→ **Text block**:
We came across this building which I thought was pretty cool.  It is labeled as The British Medical Association, MCMXXX.  Of course it is sandwiched between two much newer buildings.
We did eventually make it to the harbor and all that entails.  The Opera House is probably in first place on everyone's list.  We discovered that they have a lovely cafe where they sell quite nice beer!  We were also able to sign up for a tour on the next day.
When you turn the other way you see the Sydney Harbor Bridge.  It's quite impressive as well.
 Here is a bit of a closeup.
If you look closely you can see people walking on top of the bridge.  My wife and I didn't really care for the idea so we skipped that particular tour.  We thought of walking on the regular bridge deck but didn't manage that either.  We did take a ferry around the harbor a bit and over to the Aquarium.  I was rather disappointed in the Aquarium.  It is quite compact with many levels and smallish exhibits.  It was also overrun with children!  It did specialize in fish from the water around Australia and I thought that was an excellent idea.

We decided to use the tram system and found it quite useful.  You buy a card and load it with a certain amount of money.  Then you swipe the card when you get on the tram and again when you get off.  It was very handy; as tourists however it was a little tricky to have 'enough' money on the card but not have a lot left over when it is time to leave the city.  Oh well.

We also took the ferry up to Manly.  Manly is a beach town that was just a beach town.  Our excuse for visiting was just to ride the ferry and see more of the harbor area.  For that, it worked great.

We had to tour the Opera House.  It is quite the building and much of the tour was about the design and the long building process.  In fact the Danish architect wasn't around during the latter part of the building process.  The interior is lovely with a lot of wood.
The unfortunate part was that the opera does not allow photography in the actual theatres if they are in use.  That's silly!  So what if you take a photo that includes someone practicing their lines?  So what if you get a photo of a set?  They cite copywrite laws but to me it seems like nothing except free publicity. 

One thing I found impressive is shown here.
This is where four sections of the floor come together.  It is screwed to the framework and each section can be removed for maintenance.  That was true of every floor and wall.  I imagine it is true for the ceiling but couldn't document that.  I've never seen anything like that before.

The building is covered by tiles of various shades.
I find the detail as amazing as the whole.  It does take work though.
These guys were inspecting the tiles for damage.  That's quite the job!

Throughout our visit we've seen the cruise ships in port.  It is usual to see a different ship tied up every day.
The Explorer of the Seas was in town and hordes of people were getting on and off her.  There was a huge line of taxis trying to drop people off.  The next day it was the Radiance of the Seas tied up in the same spot.

We got up by 05:30  on the day we were to leave.  Ok, we're a little crazy that way.  So we get to the airport about 08:00 for a 10:10 boarding call.  Hmmm, it wasn't happening.  By 11:10 everyone was standing around getting crazy when the Captain got off the plane and came and talked to us.  It turns out they have a truck that delivers food and drink to the plane.  The whole bed of the truck is raised up to the level of the plane and they just unload.  EXCEPT that this truck broke down while the bed was up in the air.  It won't go up and it won't come down.  It is above the height of the wing so the plane cannot be moved.  And there is an interlock so the truck can't move when it's bed is lifted in the air.  SO, everyone just gets to wait!  Of course they had a guy trying to fix the truck but whatever it was, it wasn't working.  At least everyone was relieved to know that it wasn't that Delta was just being obnoxious.  Why someone from the ground crew hadn't bothered to tell us this I'll never understand.  Anyway we did finally get food on the plane; passengers on the plane; the truck fixed and moved and off we went.

→ **What to produce**:
Reproduce word for word the stretch of the Sydney travel post from "These guys were" through "the same spot.".

→ **Data section**:
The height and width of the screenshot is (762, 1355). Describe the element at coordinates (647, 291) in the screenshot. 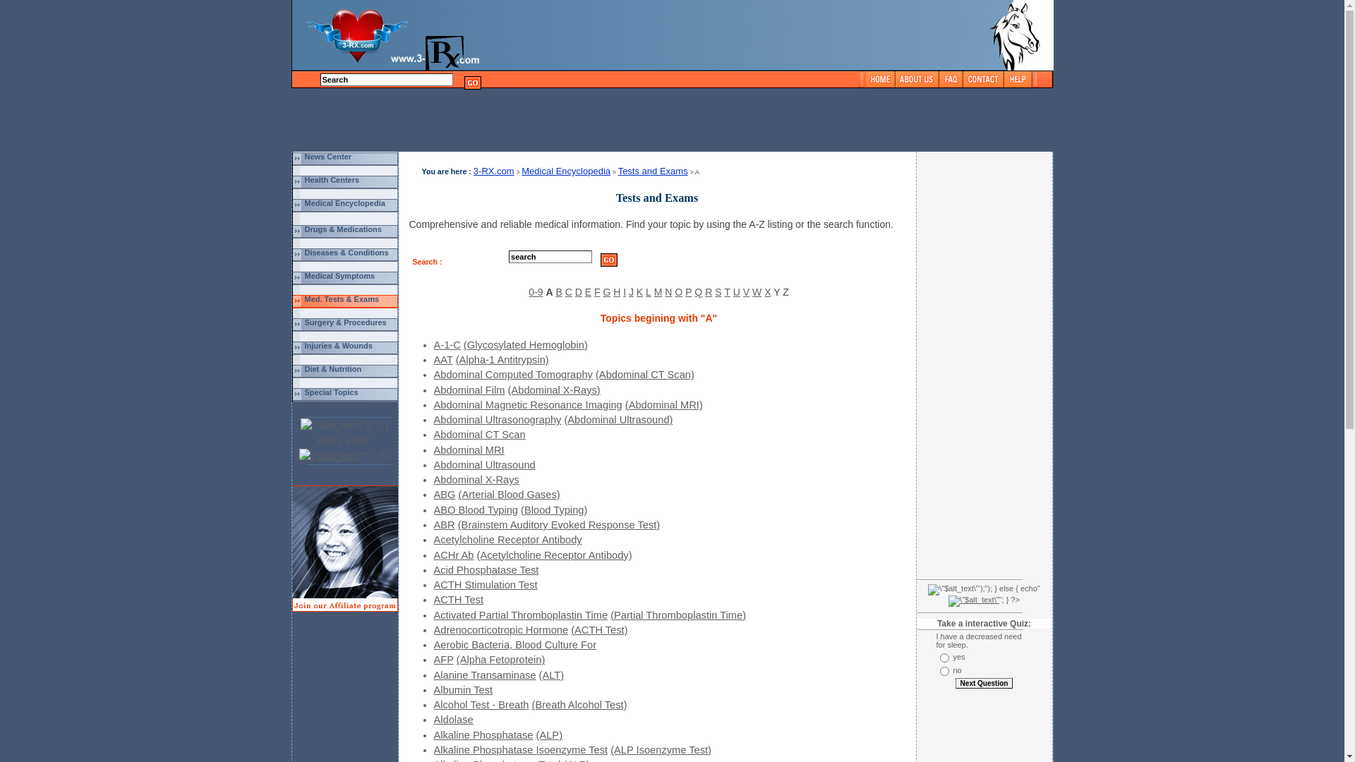

I see `'L'` at that location.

→ **Your response**:
These guys were inspecting the tiles for damage.  That's quite the job!

Throughout our visit we've seen the cruise ships in port.  It is usual to see a different ship tied up every day.
The Explorer of the Seas was in town and hordes of people were getting on and off her.  There was a huge line of taxis trying to drop people off.  The next day it was the Radiance of the Seas tied up in the same spot.